Some of Lyson's research interests are focused around his field work in the Late Cretaceous Hell Creek Formation of southwestern North Dakota. He is currently working on two sites from this area: a large population of baenid turtles from a single locality and an exceptionally well-preserved hadrosaur dinosaur. Lyson is interested in the intraspecies variation found in baenid turtles and how this influences the interrelationships of the clade. Ultimately he plans to integrate this research with a more broad scale phylogenetic analysis of the transition of all turtle groups across the K/T boundary to determine the pattern of survival and extinction around this boundary. Lyson is also interested in soft tissue preservation found in dinosaurs. He plans to work on the recently collected hadrosaur dinosaur that has most of its integument preserved to determine how the soft tissue was preserved.

Lyson's work has been described in The Washington Post, The New York Times, and Good Morning America.

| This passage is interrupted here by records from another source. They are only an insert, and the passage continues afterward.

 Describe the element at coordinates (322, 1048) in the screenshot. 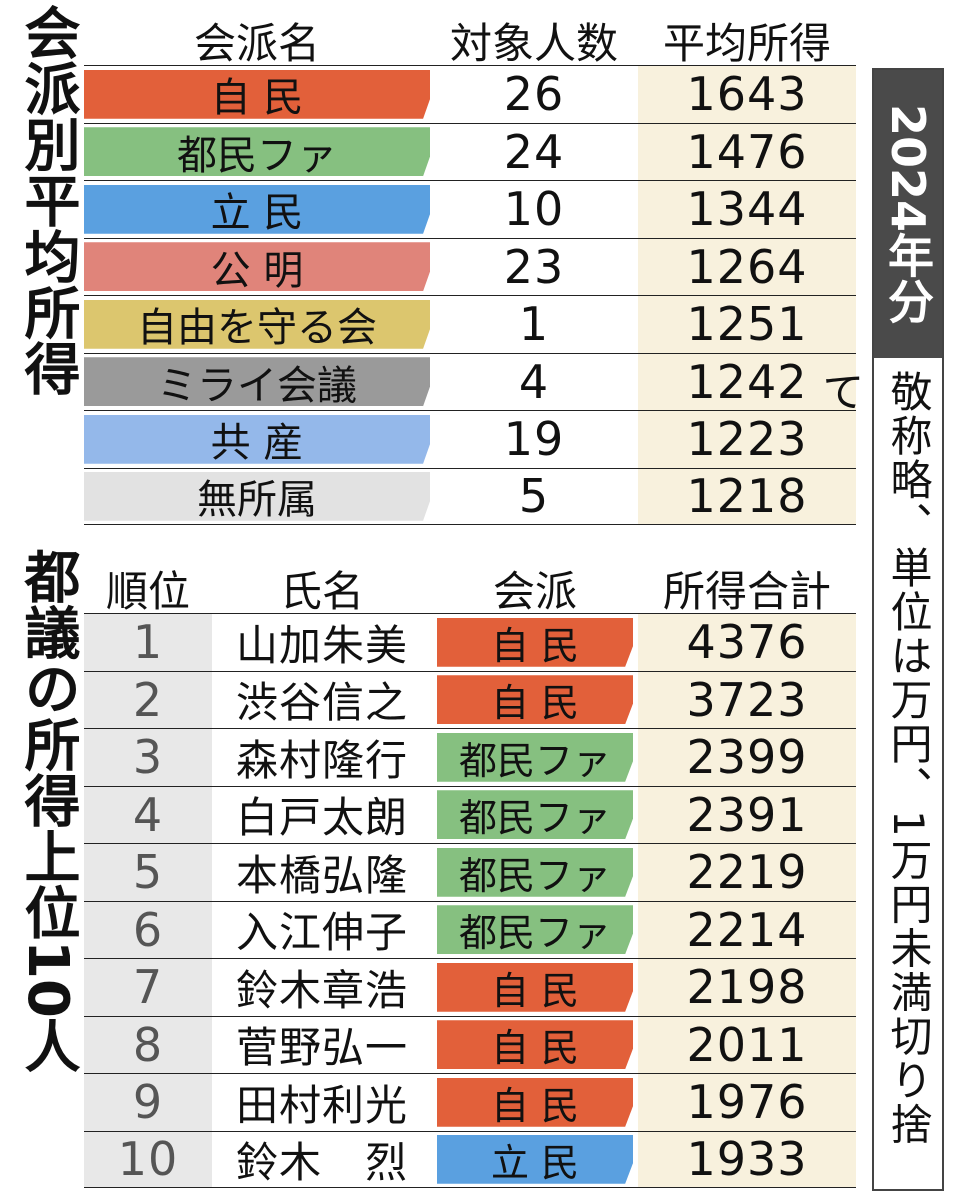

I see `legislator-name: 菅野弘一` at that location.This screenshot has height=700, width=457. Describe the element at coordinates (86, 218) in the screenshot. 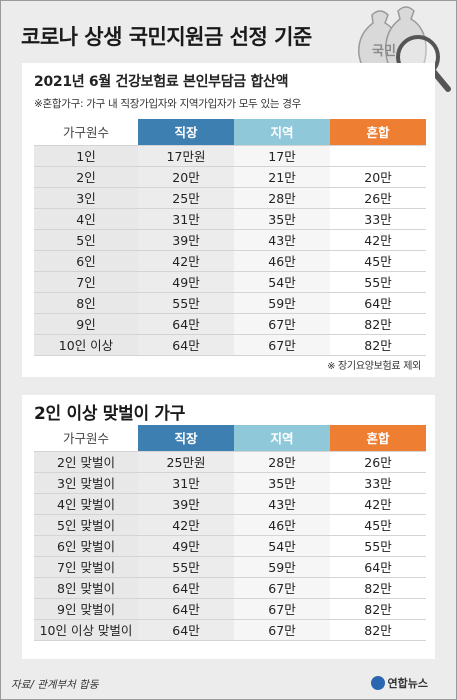

I see `household-cell: 4인` at that location.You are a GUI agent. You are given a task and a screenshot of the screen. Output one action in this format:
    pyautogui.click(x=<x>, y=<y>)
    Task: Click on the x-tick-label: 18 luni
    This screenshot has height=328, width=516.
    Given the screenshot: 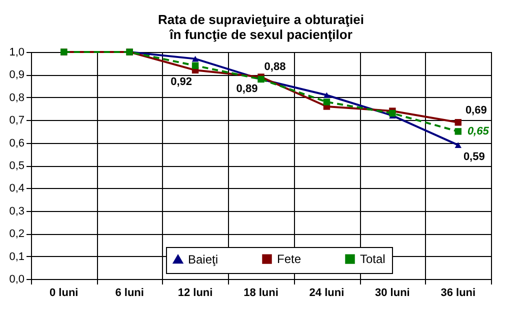 What is the action you would take?
    pyautogui.click(x=261, y=293)
    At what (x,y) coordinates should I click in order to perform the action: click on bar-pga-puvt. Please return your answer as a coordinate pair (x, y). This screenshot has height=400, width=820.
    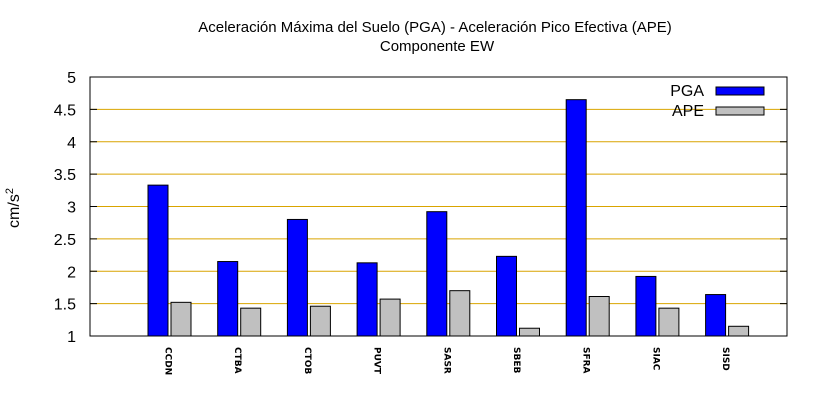
    Looking at the image, I should click on (367, 300).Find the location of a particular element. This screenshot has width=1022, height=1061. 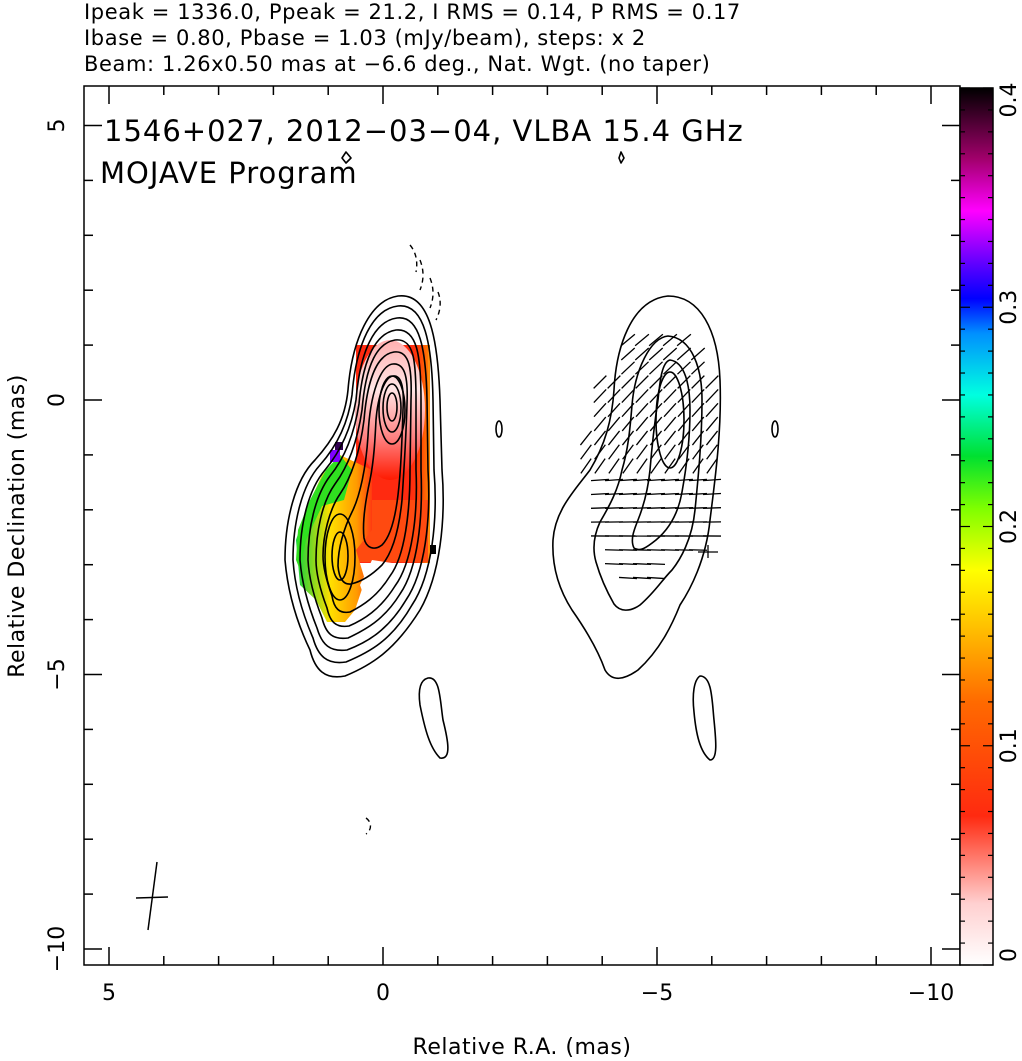

colorbar-tick-label: 0.3 is located at coordinates (1010, 308).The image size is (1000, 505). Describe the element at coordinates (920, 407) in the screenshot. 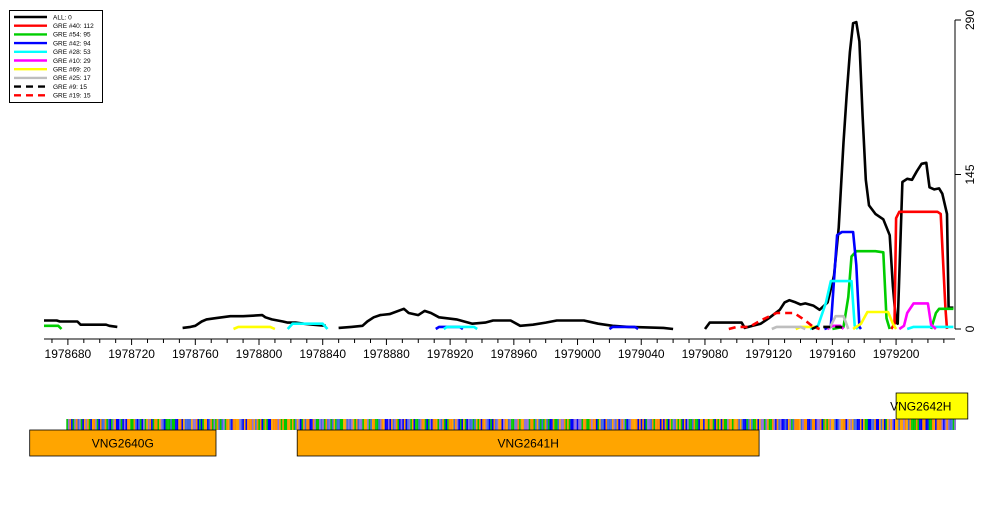

I see `gene-label: VNG2642H` at that location.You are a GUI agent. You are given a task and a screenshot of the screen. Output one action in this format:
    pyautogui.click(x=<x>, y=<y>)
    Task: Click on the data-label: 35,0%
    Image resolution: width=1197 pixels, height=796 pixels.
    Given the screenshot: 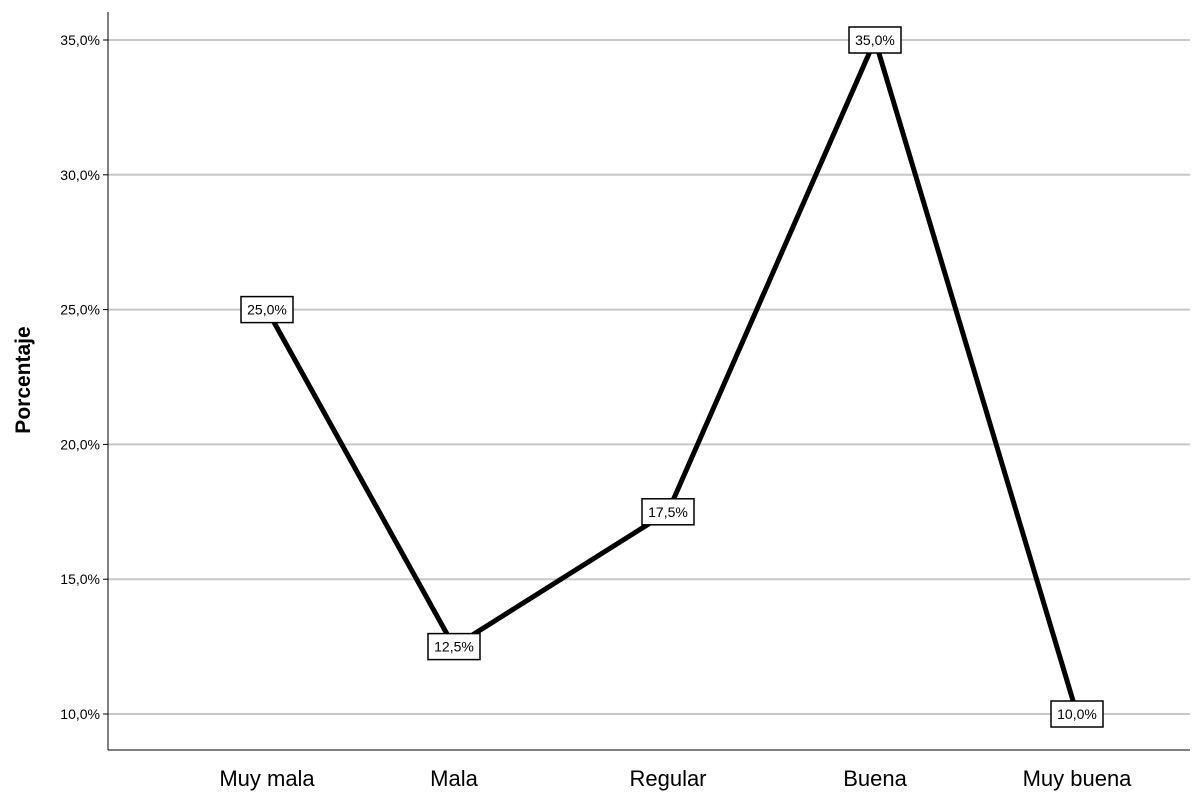 What is the action you would take?
    pyautogui.click(x=875, y=40)
    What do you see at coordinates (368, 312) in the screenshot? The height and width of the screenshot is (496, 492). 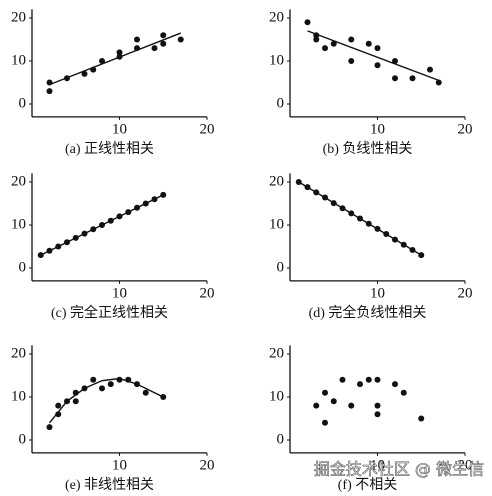 I see `caption: (d) 完全负线性相关` at bounding box center [368, 312].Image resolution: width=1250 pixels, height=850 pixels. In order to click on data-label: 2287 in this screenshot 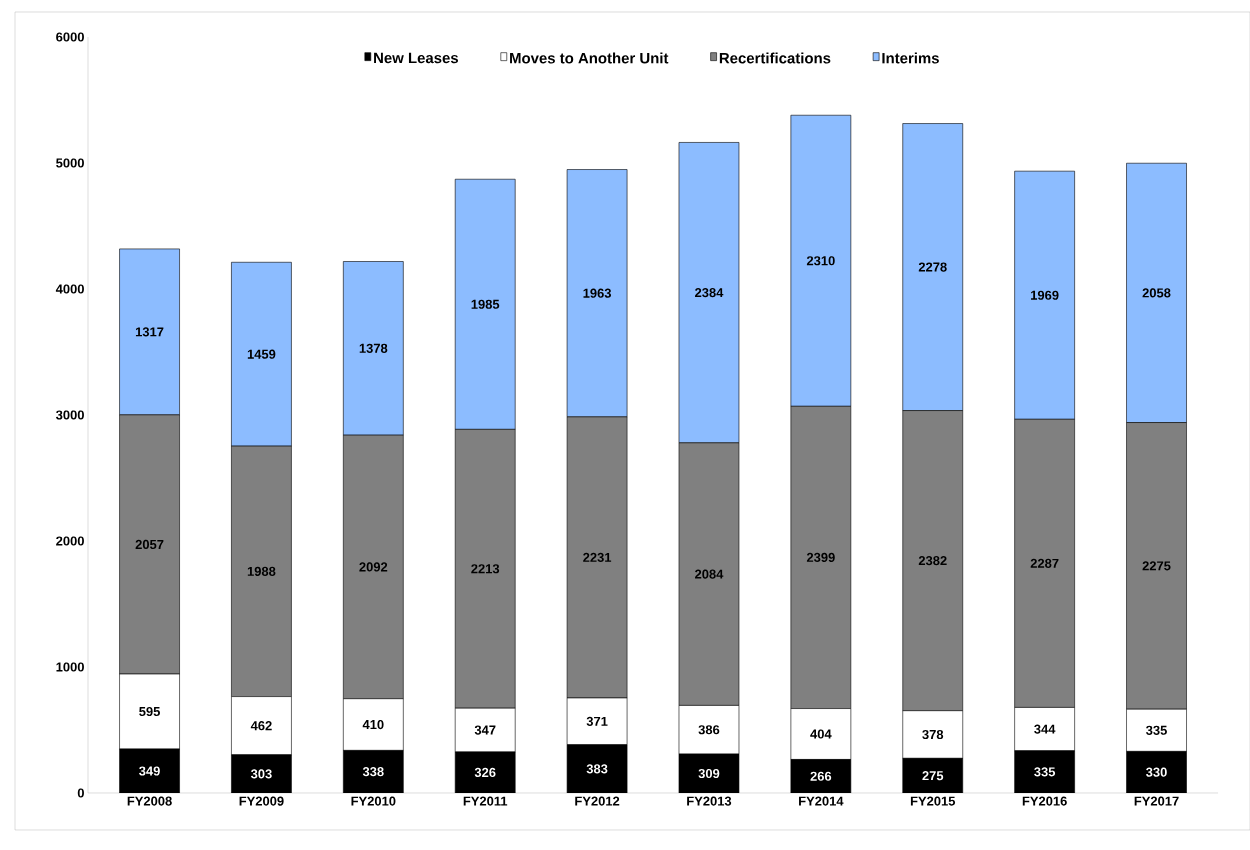, I will do `click(1044, 563)`.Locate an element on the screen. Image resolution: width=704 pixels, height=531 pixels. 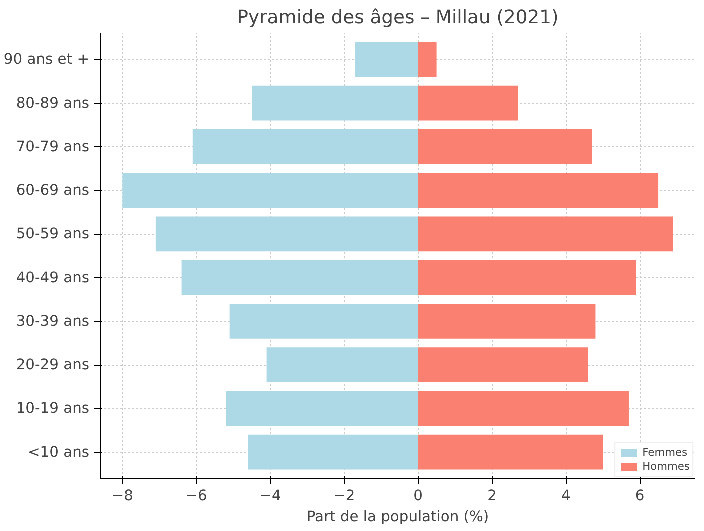
y-tick-label: 60-69 ans is located at coordinates (53, 191).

He is also the co-founder with Harold Hanks of the Marmarth Research Foundation, located in his hometown, which provides volunteers with hands-on field and laboratory work on fossils.

In 2015 Lyson appeared, as a paleontologist, in the PBS documentary film, Making North America. His quest to discover why mammals became predominant after the extinction of the dinosaurs was the subject of the PBS "Nova" series film, Rise of the Mammals. The film recounts how he and a colleague searched for mammal fossils in Colorado but found very few. Then he examined a fossil found years before by Sharon Milito, a volunteer with the Denver Museum of Nature and Science and catalogued in the museum's collection. The specimen mammal palate was found above the Cretaceous–Paleogene boundary at Corral Bluffs, Colorado, indicating it followed the extinction of the dinosaurs, and was embedded in a concretion. Lyson and his colleagues decided to hunt for fossils embedded in concretions, and made unprecedented finds documenting the rise and early evolution of mammals.